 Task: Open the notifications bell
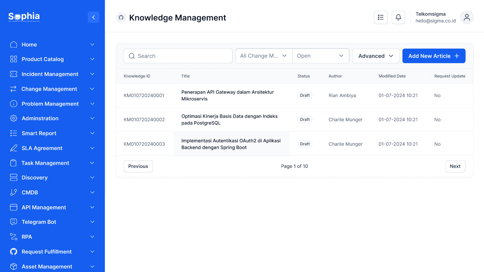click(x=398, y=17)
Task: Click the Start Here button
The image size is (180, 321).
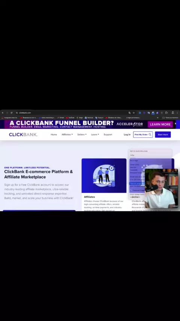Action: 163,135
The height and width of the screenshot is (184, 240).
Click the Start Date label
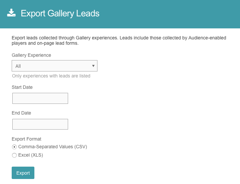(22, 87)
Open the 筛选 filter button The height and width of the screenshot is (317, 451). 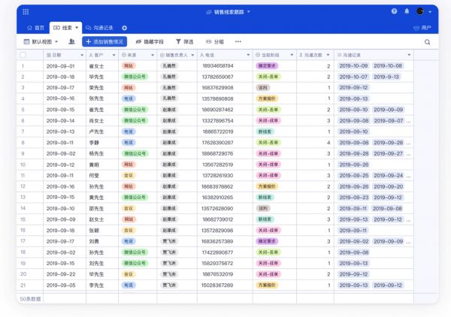pyautogui.click(x=184, y=42)
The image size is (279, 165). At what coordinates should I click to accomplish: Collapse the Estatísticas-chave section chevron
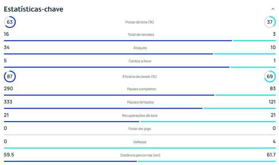[x=273, y=9]
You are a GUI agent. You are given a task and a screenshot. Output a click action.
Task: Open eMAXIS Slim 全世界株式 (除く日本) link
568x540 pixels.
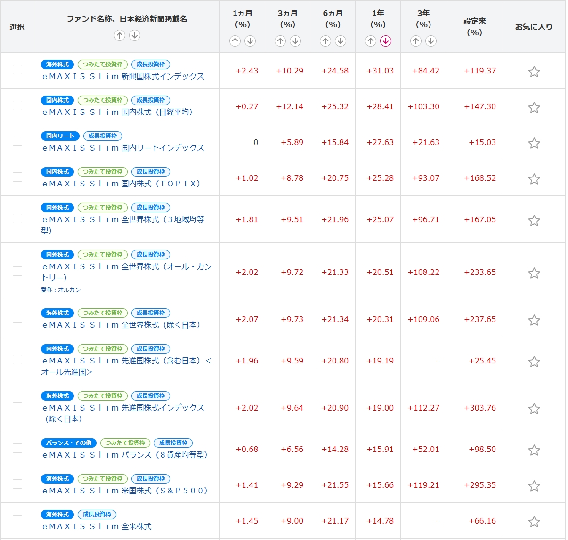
..........
§ PROBLEM DETAILS: Set down nothing but the lines from the one containing "The image size is (279, 165)." to the final line above, both included, with every picture left out.

§ RESPONSE TO THIS TASK:
The image size is (279, 165). At what coordinates should I click to accomplish: Collapse the Estatísticas-chave section chevron
[x=273, y=9]
You are a GUI agent. You are given a task and a screenshot. Output a click action.
Task: Open eMAXIS Slim 全世界株式 (除く日本) link
568x540 pixels.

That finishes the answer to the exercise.